Gaebler Children's Center was a psychiatric institution operated by the Massachusetts Department of Mental Health for severely mentally ill children and adolescents, located in Waltham, Massachusetts.

The center opened on October 8, 1955, near the grounds of the Metropolitan State Hospital and closed in September 1992. It was named after William C. Gaebler, the second superintendent of the Metropolitan State Hospital. The Massachusetts Department of Mental Health (DMH) closed the center as it was antiquated and could no longer serve the needs of the children it housed. According to the DMH, this closure coincided with the decision to place mentally ill children in community settings instead of in institutional settings. Others felt the center was closed due to budget cuts.

According to the Waltham Land Trust and The Boston Globe, the grounds of the Gaebler Center are currently being considered for redevelopment. (The Gaebler Center is now slated for Demolition with bids to be received prior to April 15, 2010)

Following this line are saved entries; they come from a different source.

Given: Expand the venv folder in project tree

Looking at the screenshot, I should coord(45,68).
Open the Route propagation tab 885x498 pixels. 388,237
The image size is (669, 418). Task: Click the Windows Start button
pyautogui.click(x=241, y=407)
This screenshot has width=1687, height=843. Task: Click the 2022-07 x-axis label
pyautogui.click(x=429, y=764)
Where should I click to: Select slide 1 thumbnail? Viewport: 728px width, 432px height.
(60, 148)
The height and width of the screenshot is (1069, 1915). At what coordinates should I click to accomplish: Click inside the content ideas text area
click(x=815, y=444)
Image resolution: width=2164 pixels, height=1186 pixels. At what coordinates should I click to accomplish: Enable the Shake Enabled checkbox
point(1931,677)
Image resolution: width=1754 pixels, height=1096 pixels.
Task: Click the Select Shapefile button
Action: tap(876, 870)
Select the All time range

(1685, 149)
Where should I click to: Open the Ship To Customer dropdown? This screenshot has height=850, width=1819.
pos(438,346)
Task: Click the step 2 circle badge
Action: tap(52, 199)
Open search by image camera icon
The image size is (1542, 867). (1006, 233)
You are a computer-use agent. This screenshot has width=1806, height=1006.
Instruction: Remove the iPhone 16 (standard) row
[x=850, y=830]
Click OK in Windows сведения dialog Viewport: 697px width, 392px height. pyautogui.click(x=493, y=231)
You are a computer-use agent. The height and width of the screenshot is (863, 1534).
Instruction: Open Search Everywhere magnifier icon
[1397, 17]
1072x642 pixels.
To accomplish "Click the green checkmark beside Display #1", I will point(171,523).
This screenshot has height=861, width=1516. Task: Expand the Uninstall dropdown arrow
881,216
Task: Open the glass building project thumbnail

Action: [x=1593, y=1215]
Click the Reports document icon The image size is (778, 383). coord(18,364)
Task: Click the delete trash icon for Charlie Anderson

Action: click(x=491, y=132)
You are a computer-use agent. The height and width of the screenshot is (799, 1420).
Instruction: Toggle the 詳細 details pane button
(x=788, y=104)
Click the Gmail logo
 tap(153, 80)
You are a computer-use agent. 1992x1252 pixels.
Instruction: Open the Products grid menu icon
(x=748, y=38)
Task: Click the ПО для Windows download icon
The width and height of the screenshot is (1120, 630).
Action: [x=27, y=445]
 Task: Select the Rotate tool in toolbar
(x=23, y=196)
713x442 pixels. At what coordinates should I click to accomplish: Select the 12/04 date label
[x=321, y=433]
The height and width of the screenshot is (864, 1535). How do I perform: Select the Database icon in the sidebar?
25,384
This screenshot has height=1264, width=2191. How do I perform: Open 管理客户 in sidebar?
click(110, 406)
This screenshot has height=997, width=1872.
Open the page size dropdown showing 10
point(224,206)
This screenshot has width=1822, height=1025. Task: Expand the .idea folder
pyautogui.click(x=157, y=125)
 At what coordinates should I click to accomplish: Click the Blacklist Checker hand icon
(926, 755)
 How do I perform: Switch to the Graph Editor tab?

Demolition and site development contractor Testa Corp won the bid to begin destruction of the area, as indicated by a sign recently erected at the entrance.

Mayor Jeanette McCarthy said the building was bought by the city of Waltham in 2005 in order to have some control over the development of the seven-acre site. Demolition of the Gaebler Children's Center was completed in January 2011. The work cost the City of Waltham approximately $637,000. There are no current plans for the 55-acre lot.